_Texto_.

Resonancia magnética, por Santiago Venturini
A los que escriben no les importa saber por qué escriben, y
si alguna vez se lo preguntan no es para buscar una respuesta que los
justifique, sino porque esa pregunta es un pretexto para seguir escribiendo. Un
acto tan poco natural como el de escribir es, para algunos, el más espontáneo
–lo que no quiere decir, por supuesto, que sea el más fácil–. Parado en mi
cocina alquilada me pregunté: ¿qué quiero escribir? Y pensé que esa es otra
pregunta que se responde escribiendo.
Nuestra cabeza es una caja de resonancia en la que se
propaga el eco de todas las cosas. Hablo de algo básico. Salgo de mi casa y a
medida que avanzo hacia el supermercado, la máquina de mi cerebro registra
datos: temperatura, intensidad de la luz, ruidos, movimiento del tráfico, una
mujer que se pintó los labios, chicos hiperactivos con uniformes y mochilas
pesadas como ellos. Así, todos los días: una cámara grabando de manera
constante el reality show de esta parte del mundo. Algunos datos no se borran.
Todavía tengo en la cabeza el sonido de los gorriones frenéticos que me
despertaban en la casa alpina donde crecí: es el ruido común de pájaros
comunes, ya sé, pero es único, o eso me hace creer la grabación de mi mitología
personal.

_Datos registrados_.
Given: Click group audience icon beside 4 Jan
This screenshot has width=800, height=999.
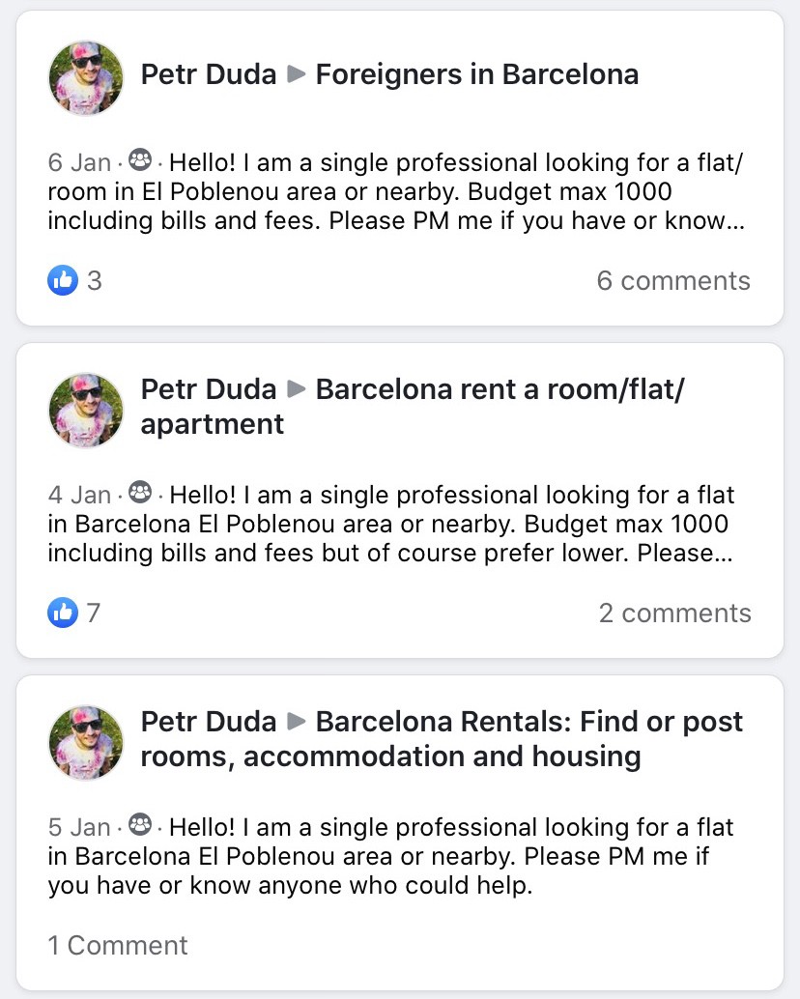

_Instrucciones de tareas_.
A) Repite textualmente el fragmento del texto sobre la escritura que va desde "Nuestra cabeza es" hasta "no se borran.".
B) Prosigue el texto sobre la escritura a partir de su última oración.
El material no guarda relación alguna con el texto.

_Resultados por tarea_.
A)
Nuestra cabeza es una caja de resonancia en la que se
propaga el eco de todas las cosas. Hablo de algo básico. Salgo de mi casa y a
medida que avanzo hacia el supermercado, la máquina de mi cerebro registra
datos: temperatura, intensidad de la luz, ruidos, movimiento del tráfico, una
mujer que se pintó los labios, chicos hiperactivos con uniformes y mochilas
pesadas como ellos. Así, todos los días: una cámara grabando de manera
constante el reality show de esta parte del mundo. Algunos datos no se borran.

B)
Cuando ya llevamos tiempo haciendo ese ejercicio automático
de registro, empezamos a superponer datos: la parte de una ciudad nueva nos
hace acordar a otra en la que ya estuvimos, un olor es un día o un año
determinados. Los dobles de personas conocidas son otro ejemplo. Un día creí
que estaba viendo de nuevo a mi abuela, después de una década. Era imposible,
pero estaba ahí, parada del otro de la calle que yo no podía cruzar por el
semáforo. Hacer aparecer muertos es un efecto especial que aprendí de películas
o series que miro. Es lo que más me gusta: de la nada, los muertos entran en
escena y mientras un personaje los mira sin poder creerlo –hay que saber actuar
esa cara– les dicen algo, o simplemente los miran. Como la mamá de Billy
Elliot, que le habla a su hijo en la cocina de su casita inglesa, o el espectro
de Anna, la amiga del protagonista de Mad Men, que aparece a la madrugada en su
oficina para despedirse de él con una valija Samsonite en la mano. Los ejemplos
podrían ser infinitos, y mejores. La señora que vi no era mi abuela, usaba un
saquito de lana parecido al suyo y tenía el mismo corte de pelo. Fue una falla
de mi sistema que por diez segundos hackeó la realidad y me hizo feliz.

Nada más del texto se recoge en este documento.